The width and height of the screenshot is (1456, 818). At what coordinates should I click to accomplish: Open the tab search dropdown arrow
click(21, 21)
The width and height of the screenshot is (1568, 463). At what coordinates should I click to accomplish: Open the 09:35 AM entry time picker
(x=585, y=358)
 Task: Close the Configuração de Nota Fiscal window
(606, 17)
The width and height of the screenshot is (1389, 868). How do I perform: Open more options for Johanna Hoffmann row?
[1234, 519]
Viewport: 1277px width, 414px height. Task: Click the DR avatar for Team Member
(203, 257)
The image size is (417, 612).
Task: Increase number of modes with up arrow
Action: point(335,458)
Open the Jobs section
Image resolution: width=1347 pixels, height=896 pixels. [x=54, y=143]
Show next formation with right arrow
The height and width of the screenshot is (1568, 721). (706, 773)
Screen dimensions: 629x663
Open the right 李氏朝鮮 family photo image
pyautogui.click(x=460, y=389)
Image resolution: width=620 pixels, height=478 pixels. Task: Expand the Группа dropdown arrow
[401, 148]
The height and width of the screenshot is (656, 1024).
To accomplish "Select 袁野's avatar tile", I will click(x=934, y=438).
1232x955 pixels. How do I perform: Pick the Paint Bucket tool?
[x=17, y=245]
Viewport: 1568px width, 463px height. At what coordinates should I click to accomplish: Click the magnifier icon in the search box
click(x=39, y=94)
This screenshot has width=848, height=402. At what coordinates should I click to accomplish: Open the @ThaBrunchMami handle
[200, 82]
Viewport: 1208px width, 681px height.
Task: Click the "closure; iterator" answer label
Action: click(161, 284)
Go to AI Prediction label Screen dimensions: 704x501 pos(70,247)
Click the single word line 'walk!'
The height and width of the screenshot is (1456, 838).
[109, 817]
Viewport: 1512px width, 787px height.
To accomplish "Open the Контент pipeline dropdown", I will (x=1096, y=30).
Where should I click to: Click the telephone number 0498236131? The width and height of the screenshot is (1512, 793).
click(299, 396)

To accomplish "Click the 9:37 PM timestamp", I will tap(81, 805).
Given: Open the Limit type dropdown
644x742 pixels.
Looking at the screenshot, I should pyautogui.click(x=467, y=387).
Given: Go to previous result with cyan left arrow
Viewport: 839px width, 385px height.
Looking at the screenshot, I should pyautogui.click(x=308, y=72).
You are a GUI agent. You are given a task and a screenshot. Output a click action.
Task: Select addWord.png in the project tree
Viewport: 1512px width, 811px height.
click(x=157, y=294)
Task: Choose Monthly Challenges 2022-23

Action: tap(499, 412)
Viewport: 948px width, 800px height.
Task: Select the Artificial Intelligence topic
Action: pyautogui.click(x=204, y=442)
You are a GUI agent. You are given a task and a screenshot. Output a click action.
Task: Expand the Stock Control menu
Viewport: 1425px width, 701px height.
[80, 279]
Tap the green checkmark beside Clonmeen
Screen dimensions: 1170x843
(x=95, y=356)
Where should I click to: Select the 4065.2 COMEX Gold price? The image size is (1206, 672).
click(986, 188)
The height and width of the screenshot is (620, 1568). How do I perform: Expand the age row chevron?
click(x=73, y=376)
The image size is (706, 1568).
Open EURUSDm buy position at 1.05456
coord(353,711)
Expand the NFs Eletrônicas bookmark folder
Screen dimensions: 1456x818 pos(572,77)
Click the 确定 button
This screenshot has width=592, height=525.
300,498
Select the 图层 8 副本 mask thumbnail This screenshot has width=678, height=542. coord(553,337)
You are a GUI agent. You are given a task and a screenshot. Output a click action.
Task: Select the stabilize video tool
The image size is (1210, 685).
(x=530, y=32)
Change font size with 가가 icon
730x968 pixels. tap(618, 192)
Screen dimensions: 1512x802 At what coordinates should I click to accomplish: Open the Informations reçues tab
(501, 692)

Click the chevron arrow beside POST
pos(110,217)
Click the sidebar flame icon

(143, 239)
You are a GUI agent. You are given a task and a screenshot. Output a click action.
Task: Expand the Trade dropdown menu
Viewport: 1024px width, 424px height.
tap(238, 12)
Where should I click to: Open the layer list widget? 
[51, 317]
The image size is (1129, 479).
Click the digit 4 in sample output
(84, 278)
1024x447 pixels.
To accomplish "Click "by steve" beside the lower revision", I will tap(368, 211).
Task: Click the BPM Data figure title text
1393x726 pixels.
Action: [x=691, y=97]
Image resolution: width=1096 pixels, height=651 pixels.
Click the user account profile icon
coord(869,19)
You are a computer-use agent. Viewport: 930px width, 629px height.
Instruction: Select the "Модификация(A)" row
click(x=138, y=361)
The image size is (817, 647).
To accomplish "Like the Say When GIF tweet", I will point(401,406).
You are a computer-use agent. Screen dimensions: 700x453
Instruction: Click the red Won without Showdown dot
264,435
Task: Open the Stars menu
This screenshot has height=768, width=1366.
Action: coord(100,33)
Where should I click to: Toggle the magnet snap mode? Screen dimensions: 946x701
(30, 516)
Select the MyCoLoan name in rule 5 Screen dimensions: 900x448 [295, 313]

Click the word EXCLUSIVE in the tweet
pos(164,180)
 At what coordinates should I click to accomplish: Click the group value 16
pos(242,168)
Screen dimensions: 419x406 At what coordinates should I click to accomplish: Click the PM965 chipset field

# # # # #

[WHAT IS EXPECTED]:
What is needed is a word-for-word restatement of every line from the one with "Image resolution: width=1096" to the end of the entries above.

[RESULT]:
Image resolution: width=1096 pixels, height=651 pixels.
Click the user account profile icon
coord(869,19)
You are a computer-use agent. Viewport: 930px width, 629px height.
Instruction: Select the "Модификация(A)" row
click(x=138, y=361)
The image size is (817, 647).
To accomplish "Like the Say When GIF tweet", I will point(401,406).
You are a computer-use agent. Screen dimensions: 700x453
Instruction: Click the red Won without Showdown dot
264,435
Task: Open the Stars menu
This screenshot has height=768, width=1366.
Action: coord(100,33)
Where should I click to: Toggle the magnet snap mode? Screen dimensions: 946x701
(30, 516)
Select the MyCoLoan name in rule 5 Screen dimensions: 900x448 [295, 313]

Click the word EXCLUSIVE in the tweet
pos(164,180)
 At what coordinates should I click to accomplish: Click the group value 16
pos(242,168)
Screen dimensions: 419x406 At what coordinates should I click to accomplish: Click the PM965 chipset field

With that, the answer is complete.